Résumé de la décision
Les syndicats UATS-Unsa-Gendarmerie Nationale, délégation nationale d'UATS-Unsa et UATS-Unsa ont introduit une demande de référé visant à modifier des dispositions du décret n° 2014-1217 du 21 octobre 2014 et de l'arrêté du 26 novembre 2014 concernant la gendarmerie nationale. Ils soutiennent que ces modifications sont urgentes car elles affectent les élections professionnelles de décembre 2018 et le nombre de représentants du personnel au comité technique de la gendarmerie. Le juge des référés du Conseil d'Etat a rejeté leur requête, considérant qu'elle ne relevait pas de sa compétence ni des circonstances d'urgence requises.
Arguments pertinents
1. Condition d'urgence : Les syndicats assertent que les modifications demandées sont urgentes en raison de leur impact imminent sur les élections professionnelles, mais le juge estime que cela ne constitue pas un motif suffisant pour justifier une intervention en référé. Le tribunal a ainsi considéré que la notion d'urgence, telle que définie dans le cadre des référés administratifs, n'est pas remplie.
2. Compétence du juge des référés : La demande des syndicats ne relève pas de la compétence du juge des référés, qui ne peut pas modifier des textes réglementaires. Le juge se réfère à l'article L. 522-3 du Code de justice administrative, qui lui permet de rejeter une requête sans instruction ni audience dans ces cas. La décision précise : « Une telle demande n'entre dans aucune des compétences conférées au juge des référés par les dispositions du livre V du code de justice administrative ».

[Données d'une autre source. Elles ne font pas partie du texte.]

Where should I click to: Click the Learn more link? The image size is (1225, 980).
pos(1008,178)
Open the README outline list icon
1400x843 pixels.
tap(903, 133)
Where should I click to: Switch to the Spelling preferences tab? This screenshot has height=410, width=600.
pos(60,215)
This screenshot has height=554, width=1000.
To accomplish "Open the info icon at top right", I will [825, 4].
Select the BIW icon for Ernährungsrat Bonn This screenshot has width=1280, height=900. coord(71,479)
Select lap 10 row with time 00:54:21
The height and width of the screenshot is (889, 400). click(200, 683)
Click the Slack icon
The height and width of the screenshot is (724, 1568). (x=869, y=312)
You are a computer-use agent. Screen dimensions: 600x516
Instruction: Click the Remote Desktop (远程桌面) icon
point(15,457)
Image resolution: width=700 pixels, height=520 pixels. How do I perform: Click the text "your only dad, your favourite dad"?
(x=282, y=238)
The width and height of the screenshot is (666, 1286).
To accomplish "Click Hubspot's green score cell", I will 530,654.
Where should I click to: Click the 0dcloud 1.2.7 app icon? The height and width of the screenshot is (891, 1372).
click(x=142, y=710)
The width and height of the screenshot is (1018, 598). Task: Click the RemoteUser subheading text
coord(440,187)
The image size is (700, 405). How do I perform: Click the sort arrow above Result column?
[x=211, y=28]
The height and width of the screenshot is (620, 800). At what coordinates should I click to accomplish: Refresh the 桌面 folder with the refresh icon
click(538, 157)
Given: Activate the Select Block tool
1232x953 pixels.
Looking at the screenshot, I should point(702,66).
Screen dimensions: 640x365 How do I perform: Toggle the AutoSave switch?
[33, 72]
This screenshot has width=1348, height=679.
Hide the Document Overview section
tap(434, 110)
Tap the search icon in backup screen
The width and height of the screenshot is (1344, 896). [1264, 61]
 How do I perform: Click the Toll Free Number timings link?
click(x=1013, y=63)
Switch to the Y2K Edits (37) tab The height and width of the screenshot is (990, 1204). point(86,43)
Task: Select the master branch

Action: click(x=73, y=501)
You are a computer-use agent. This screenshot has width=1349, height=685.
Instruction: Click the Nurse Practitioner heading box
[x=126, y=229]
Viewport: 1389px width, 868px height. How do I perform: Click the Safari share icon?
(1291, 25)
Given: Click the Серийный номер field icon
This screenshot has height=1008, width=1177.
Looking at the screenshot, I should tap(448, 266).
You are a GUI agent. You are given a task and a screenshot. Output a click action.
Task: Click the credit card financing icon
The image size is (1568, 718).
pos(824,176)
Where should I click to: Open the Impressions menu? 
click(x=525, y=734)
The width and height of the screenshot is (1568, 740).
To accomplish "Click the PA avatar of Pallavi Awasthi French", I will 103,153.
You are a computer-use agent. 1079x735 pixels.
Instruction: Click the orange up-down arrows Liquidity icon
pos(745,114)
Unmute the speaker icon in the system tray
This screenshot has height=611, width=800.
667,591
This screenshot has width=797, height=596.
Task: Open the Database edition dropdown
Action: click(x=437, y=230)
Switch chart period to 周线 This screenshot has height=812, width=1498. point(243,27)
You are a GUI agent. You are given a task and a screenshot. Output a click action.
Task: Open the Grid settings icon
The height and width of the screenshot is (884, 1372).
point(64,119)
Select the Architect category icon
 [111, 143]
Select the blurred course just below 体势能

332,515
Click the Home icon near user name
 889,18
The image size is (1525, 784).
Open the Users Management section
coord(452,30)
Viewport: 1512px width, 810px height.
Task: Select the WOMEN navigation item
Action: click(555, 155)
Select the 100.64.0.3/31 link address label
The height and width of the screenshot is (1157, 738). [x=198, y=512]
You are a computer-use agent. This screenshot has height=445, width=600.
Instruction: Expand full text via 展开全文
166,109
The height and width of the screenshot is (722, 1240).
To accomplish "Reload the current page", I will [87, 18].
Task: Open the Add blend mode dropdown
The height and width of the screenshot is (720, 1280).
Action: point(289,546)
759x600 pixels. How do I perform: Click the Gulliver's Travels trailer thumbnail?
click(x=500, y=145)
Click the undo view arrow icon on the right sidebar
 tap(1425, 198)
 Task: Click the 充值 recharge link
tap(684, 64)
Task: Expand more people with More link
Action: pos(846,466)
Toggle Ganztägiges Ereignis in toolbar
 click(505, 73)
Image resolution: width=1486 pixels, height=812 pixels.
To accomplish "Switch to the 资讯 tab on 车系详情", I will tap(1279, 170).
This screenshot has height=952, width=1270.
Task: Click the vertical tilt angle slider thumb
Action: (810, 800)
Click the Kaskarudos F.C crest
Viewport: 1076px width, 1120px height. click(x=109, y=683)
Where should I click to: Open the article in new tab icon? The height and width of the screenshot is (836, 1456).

Interprétations et citations légales
La décision s'appuie sur plusieurs textes légaux pour justifier le rejet de la requête :
- Code de justice administrative - Article L. 522-3 : Cet article stipule que le juge des référés peut rejeter une requête lorsque « la condition d'urgence n'est pas remplie » ou lorsque la demande ne relève pas de la compétence de la juridiction. Cela souligne l'importance pour les requérants de démontrer non seulement l'urgence de leur situation, mais également que leur demande tombe sous la compétence du juge.
En intégrant ces éléments, la décision montre que le juge des référés du Conseil d'État se fixe des limites claires sur les types de demandes qu'il est habilité à traiter, en mettant en avant le cadre légal et la nécessité d'une instruction appropriée pour les modifications réglementaires. Cette approche démontre la rigueur du contrôle juridictionnel au sein du système administratif français.